§ Exercise: For the material below, output exactly the span from the line with "Given: Open the Wildmoka source link" to the line with "Click the 黄金/美元 symbol title", including both, and nothing besides.

§ Extracted material:
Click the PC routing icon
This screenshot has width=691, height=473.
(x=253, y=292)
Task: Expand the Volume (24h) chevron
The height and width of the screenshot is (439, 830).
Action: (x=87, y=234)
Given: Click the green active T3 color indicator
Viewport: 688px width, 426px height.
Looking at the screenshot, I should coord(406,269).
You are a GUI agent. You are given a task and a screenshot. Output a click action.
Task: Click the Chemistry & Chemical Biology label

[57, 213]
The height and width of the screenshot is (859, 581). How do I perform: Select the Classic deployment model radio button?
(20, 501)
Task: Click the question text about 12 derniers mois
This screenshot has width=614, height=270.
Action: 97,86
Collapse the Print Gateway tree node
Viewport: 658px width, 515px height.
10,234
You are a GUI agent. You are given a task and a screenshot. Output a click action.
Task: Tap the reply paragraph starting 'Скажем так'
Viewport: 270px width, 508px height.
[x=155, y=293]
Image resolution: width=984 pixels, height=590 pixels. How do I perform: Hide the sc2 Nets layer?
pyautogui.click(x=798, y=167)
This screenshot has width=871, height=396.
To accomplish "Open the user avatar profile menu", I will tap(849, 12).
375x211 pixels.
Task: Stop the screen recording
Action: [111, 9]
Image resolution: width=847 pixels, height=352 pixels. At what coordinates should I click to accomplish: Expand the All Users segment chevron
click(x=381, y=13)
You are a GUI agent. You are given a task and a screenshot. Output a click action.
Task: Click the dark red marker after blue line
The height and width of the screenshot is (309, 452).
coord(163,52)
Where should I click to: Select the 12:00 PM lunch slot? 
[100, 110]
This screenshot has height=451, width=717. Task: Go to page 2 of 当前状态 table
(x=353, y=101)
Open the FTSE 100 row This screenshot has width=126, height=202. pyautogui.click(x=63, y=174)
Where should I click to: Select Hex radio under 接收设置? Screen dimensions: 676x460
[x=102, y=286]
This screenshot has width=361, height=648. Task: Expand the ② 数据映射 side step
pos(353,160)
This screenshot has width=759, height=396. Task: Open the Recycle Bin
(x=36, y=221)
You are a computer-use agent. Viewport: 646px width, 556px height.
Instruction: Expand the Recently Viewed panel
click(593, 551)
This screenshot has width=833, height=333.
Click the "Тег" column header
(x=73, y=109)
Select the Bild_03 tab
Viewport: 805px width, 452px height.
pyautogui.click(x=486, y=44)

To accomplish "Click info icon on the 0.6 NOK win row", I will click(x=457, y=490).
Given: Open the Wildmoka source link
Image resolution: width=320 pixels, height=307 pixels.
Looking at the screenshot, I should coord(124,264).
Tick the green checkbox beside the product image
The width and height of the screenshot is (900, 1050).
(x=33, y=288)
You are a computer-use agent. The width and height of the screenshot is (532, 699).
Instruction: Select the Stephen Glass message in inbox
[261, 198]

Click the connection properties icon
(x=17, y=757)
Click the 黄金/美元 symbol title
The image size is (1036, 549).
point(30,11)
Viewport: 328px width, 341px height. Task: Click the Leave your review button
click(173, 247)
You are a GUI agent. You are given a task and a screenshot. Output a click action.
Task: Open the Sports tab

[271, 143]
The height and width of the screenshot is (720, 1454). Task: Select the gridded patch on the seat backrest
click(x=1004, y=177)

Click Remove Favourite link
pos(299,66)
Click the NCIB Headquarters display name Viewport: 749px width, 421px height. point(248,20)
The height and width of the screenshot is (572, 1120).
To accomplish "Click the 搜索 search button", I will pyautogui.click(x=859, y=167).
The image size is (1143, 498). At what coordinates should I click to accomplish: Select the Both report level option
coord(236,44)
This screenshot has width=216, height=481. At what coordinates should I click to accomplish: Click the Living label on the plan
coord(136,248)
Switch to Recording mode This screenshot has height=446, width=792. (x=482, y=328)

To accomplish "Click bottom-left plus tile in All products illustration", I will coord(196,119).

§ Your response:
Given: Open the Wildmoka source link
Image resolution: width=320 pixels, height=307 pixels.
Looking at the screenshot, I should coord(124,264).
Tick the green checkbox beside the product image
The width and height of the screenshot is (900, 1050).
(x=33, y=288)
You are a computer-use agent. The width and height of the screenshot is (532, 699).
Instruction: Select the Stephen Glass message in inbox
[261, 198]

Click the connection properties icon
(x=17, y=757)
Click the 黄金/美元 symbol title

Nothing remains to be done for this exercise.